Sayfa Alıntısı
# # #
HABERLER
Dini Haber

SABAH YILDIZI LUCİFER

Yazan: A.Kara

SABAH YILDIZI LUFİCER : IŞIKTAN KARANLIĞA

Venüs gezegenine geçmişteki sayısız uygarlık tarafından tapılmış, ona türlü anlamlar, sıfatlar yüklenmiş, haliyle bunlar da efsaneleri oluşturmuştur. İşte bu efsaneler de bir süre sonra din halini almış ve kültüre yerleşmiştir. Dinde yer edinen bu efsanelerden biri de düşmüş melek Lucifer'dır.

Aslında Lucifer, Venüs ile ilişkilidir.
# # #
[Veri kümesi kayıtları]
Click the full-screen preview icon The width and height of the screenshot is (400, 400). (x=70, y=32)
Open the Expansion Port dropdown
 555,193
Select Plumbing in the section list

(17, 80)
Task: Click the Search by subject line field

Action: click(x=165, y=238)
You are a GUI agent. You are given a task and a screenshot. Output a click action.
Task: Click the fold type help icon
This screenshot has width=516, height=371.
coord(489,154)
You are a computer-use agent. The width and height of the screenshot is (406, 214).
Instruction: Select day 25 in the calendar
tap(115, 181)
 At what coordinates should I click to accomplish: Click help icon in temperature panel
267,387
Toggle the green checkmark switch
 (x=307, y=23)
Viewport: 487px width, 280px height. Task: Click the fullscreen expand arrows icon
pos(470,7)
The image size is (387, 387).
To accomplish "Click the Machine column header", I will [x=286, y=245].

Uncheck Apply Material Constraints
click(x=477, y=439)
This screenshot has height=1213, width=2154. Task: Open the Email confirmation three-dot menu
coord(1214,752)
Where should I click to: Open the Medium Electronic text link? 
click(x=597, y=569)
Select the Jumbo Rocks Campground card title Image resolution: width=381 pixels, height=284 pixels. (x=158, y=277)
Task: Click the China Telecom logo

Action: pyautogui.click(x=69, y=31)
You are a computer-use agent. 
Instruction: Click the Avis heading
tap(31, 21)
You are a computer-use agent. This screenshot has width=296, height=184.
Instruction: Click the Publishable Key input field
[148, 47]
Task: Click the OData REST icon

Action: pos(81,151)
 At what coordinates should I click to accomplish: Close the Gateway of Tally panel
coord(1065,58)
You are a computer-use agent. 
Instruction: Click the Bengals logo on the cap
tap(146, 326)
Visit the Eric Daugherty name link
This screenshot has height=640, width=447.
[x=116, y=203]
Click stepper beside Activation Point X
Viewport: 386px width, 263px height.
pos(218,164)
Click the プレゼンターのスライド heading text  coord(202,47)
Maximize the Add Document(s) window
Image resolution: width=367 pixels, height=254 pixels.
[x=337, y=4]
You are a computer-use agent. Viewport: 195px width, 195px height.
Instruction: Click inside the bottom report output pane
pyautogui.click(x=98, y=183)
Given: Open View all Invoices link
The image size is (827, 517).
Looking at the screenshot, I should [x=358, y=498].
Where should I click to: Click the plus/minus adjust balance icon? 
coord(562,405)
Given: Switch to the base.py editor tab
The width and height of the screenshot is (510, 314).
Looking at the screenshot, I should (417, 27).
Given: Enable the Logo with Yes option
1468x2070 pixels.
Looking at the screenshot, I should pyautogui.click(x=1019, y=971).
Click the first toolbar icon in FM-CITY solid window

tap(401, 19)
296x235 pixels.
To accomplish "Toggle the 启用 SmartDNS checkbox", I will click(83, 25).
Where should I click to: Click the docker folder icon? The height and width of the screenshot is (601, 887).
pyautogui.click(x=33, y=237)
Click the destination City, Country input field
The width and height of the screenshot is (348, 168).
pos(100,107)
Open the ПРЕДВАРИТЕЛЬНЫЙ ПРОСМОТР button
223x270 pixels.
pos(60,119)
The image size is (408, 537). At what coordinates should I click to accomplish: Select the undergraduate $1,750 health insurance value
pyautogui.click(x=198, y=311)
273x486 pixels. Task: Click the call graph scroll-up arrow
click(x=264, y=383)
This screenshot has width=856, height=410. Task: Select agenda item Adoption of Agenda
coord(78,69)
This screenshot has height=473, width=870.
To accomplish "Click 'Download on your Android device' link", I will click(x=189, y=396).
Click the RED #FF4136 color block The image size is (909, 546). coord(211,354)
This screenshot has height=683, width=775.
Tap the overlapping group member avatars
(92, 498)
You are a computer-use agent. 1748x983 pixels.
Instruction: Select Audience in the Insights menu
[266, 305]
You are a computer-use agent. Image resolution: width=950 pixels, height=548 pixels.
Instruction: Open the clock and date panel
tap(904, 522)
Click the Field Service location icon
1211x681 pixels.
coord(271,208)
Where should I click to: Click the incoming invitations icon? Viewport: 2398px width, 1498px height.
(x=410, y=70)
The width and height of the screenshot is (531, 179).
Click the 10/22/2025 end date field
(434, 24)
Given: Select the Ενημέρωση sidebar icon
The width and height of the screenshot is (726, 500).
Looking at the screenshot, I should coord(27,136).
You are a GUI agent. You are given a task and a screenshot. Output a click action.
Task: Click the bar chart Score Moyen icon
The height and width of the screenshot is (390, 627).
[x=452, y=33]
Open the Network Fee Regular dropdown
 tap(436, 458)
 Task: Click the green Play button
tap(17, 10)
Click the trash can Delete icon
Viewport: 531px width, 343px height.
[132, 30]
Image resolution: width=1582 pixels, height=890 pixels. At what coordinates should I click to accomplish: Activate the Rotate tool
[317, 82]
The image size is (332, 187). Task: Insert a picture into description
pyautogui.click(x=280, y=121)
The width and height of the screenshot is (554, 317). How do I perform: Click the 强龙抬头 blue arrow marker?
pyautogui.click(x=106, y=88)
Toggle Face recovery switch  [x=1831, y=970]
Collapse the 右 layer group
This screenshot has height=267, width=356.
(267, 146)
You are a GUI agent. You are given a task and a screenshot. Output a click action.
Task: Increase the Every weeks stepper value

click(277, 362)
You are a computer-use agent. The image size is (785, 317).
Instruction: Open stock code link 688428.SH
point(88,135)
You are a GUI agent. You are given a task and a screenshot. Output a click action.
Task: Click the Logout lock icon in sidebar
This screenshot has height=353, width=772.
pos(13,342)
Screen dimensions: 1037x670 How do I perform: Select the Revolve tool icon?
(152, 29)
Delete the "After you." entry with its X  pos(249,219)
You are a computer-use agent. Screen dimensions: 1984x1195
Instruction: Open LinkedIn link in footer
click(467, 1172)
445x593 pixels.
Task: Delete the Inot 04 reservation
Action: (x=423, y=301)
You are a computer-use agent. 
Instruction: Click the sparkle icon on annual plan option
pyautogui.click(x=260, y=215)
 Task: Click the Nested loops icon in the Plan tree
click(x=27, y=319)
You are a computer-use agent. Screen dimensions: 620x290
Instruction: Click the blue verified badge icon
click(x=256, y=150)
# # #
Alıştırma Görevleri
1. Sabah Yıldızı metninin "Yazan: A.Kara" ile başlayıp "düşmüş melek Lucifer'dır." ifadesine kadar süren kısmını, "melek" yerine "varlık" koyarak değiştirip yeniden yazar mısın?
2. Kayıtlarda "Where should I click to: Click the docker" geçen satırdan başlayıp "tap(436, 458)" geçen satıra kadar giden satırları, iki uçtaki satırlar da dahil olmak üzere aynen tekrarlar mısın?
Sabah Yıldızı metni ile kayıtlar arasında hiçbir bağ yoktur.

Cevaplar
1.
Yazan: A.Kara

SABAH YILDIZI LUFİCER : IŞIKTAN KARANLIĞA

Venüs gezegenine geçmişteki sayısız uygarlık tarafından tapılmış, ona türlü anlamlar, sıfatlar yüklenmiş, haliyle bunlar da efsaneleri oluşturmuştur. İşte bu efsaneler de bir süre sonra din halini almış ve kültüre yerleşmiştir. Dinde yer edinen bu efsanelerden biri de düşmüş varlık Lucifer'dır.

2.
Where should I click to: Click the docker folder icon? The height and width of the screenshot is (601, 887).
pyautogui.click(x=33, y=237)
Click the destination City, Country input field
The width and height of the screenshot is (348, 168).
pos(100,107)
Open the ПРЕДВАРИТЕЛЬНЫЙ ПРОСМОТР button
223x270 pixels.
pos(60,119)
The image size is (408, 537). At what coordinates should I click to accomplish: Select the undergraduate $1,750 health insurance value
pyautogui.click(x=198, y=311)
273x486 pixels. Task: Click the call graph scroll-up arrow
click(x=264, y=383)
This screenshot has width=856, height=410. Task: Select agenda item Adoption of Agenda
coord(78,69)
This screenshot has height=473, width=870.
To accomplish "Click 'Download on your Android device' link", I will click(x=189, y=396).
Click the RED #FF4136 color block The image size is (909, 546). coord(211,354)
This screenshot has height=683, width=775.
Tap the overlapping group member avatars
(92, 498)
You are a computer-use agent. 1748x983 pixels.
Instruction: Select Audience in the Insights menu
[266, 305]
You are a computer-use agent. Image resolution: width=950 pixels, height=548 pixels.
Instruction: Open the clock and date panel
tap(904, 522)
Click the Field Service location icon
1211x681 pixels.
coord(271,208)
Where should I click to: Click the incoming invitations icon? Viewport: 2398px width, 1498px height.
(x=410, y=70)
The width and height of the screenshot is (531, 179).
Click the 10/22/2025 end date field
(434, 24)
Given: Select the Ενημέρωση sidebar icon
The width and height of the screenshot is (726, 500).
Looking at the screenshot, I should coord(27,136).
You are a GUI agent. You are given a task and a screenshot. Output a click action.
Task: Click the bar chart Score Moyen icon
The height and width of the screenshot is (390, 627).
[x=452, y=33]
Open the Network Fee Regular dropdown
 tap(436, 458)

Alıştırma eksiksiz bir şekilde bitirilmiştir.